Collected data
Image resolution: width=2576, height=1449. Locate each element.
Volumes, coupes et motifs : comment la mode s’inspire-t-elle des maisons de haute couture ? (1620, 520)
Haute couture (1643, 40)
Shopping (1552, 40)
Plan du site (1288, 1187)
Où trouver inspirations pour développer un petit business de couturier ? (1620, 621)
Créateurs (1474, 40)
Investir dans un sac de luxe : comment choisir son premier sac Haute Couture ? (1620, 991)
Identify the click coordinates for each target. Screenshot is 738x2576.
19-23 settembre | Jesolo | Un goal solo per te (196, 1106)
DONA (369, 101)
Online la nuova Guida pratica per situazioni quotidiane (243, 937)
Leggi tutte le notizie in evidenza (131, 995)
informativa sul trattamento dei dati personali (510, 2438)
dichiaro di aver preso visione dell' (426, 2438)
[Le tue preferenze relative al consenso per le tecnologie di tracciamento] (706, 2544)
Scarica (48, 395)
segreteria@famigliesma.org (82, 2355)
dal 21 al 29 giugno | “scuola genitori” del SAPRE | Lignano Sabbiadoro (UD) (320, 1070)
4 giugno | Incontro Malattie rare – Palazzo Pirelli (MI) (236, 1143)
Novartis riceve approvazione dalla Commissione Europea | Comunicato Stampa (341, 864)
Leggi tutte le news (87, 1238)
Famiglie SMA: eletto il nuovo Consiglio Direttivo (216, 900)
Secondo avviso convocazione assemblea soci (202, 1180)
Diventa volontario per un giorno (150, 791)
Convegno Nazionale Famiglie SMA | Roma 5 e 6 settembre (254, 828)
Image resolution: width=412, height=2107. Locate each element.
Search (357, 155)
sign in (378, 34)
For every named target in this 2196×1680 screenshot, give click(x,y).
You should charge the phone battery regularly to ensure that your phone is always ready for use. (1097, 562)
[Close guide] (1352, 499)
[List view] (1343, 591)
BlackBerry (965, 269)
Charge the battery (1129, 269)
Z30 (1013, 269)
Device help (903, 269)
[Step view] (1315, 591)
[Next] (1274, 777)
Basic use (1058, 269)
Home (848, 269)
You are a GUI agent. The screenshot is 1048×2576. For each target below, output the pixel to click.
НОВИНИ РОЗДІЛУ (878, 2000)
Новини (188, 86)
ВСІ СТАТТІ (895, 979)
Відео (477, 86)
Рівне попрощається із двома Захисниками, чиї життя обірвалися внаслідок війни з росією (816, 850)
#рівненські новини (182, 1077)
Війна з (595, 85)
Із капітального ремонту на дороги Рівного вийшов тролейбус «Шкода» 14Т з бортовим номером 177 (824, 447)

Exercise details:
Write each record out again exactly.

Exercise output:
Image resolution: width=2576, height=1449. Locate each element.
Volumes, coupes et motifs : comment la mode s’inspire-t-elle des maisons de haute couture ? (1620, 520)
Haute couture (1643, 40)
Shopping (1552, 40)
Plan du site (1288, 1187)
Où trouver inspirations pour développer un petit business de couturier ? (1620, 621)
Créateurs (1474, 40)
Investir dans un sac de luxe : comment choisir son premier sac Haute Couture ? (1620, 991)
Identify the click coordinates for each target. Screenshot is 738x2576.
19-23 settembre | Jesolo | Un goal solo per te (196, 1106)
DONA (369, 101)
Online la nuova Guida pratica per situazioni quotidiane (243, 937)
Leggi tutte le notizie in evidenza (131, 995)
informativa sul trattamento dei dati personali (510, 2438)
dichiaro di aver preso visione dell' (426, 2438)
[Le tue preferenze relative al consenso per le tecnologie di tracciamento] (706, 2544)
Scarica (48, 395)
segreteria@famigliesma.org (82, 2355)
dal 21 al 29 giugno | “scuola genitori” del SAPRE | Lignano Sabbiadoro (UD) (320, 1070)
4 giugno | Incontro Malattie rare – Palazzo Pirelli (MI) (236, 1143)
Novartis riceve approvazione dalla Commissione Europea | Comunicato Stampa (341, 864)
Leggi tutte le news (87, 1238)
Famiglie SMA: eletto il nuovo Consiglio Direttivo (216, 900)
Secondo avviso convocazione assemblea soci (202, 1180)
Diventa volontario per un giorno (150, 791)
Convegno Nazionale Famiglie SMA | Roma 5 e 6 settembre (254, 828)
Image resolution: width=412, height=2107. Locate each element.
Search (357, 155)
sign in (378, 34)
For every named target in this 2196×1680 screenshot, give click(x,y).
You should charge the phone battery regularly to ensure that your phone is always ready for use. (1097, 562)
[Close guide] (1352, 499)
[List view] (1343, 591)
BlackBerry (965, 269)
Charge the battery (1129, 269)
Z30 (1013, 269)
Device help (903, 269)
[Step view] (1315, 591)
[Next] (1274, 777)
Basic use (1058, 269)
Home (848, 269)
You are a GUI agent. The screenshot is 1048×2576. For each target below, output the pixel to click.
НОВИНИ РОЗДІЛУ (878, 2000)
Новини (188, 86)
ВСІ СТАТТІ (895, 979)
Відео (477, 86)
Рівне попрощається із двома Захисниками, чиї життя обірвалися внаслідок війни з росією (816, 850)
#рівненські новини (182, 1077)
Війна з (595, 85)
Із капітального ремонту на дороги Рівного вийшов тролейбус «Шкода» 14Т з бортовим номером 177 (824, 447)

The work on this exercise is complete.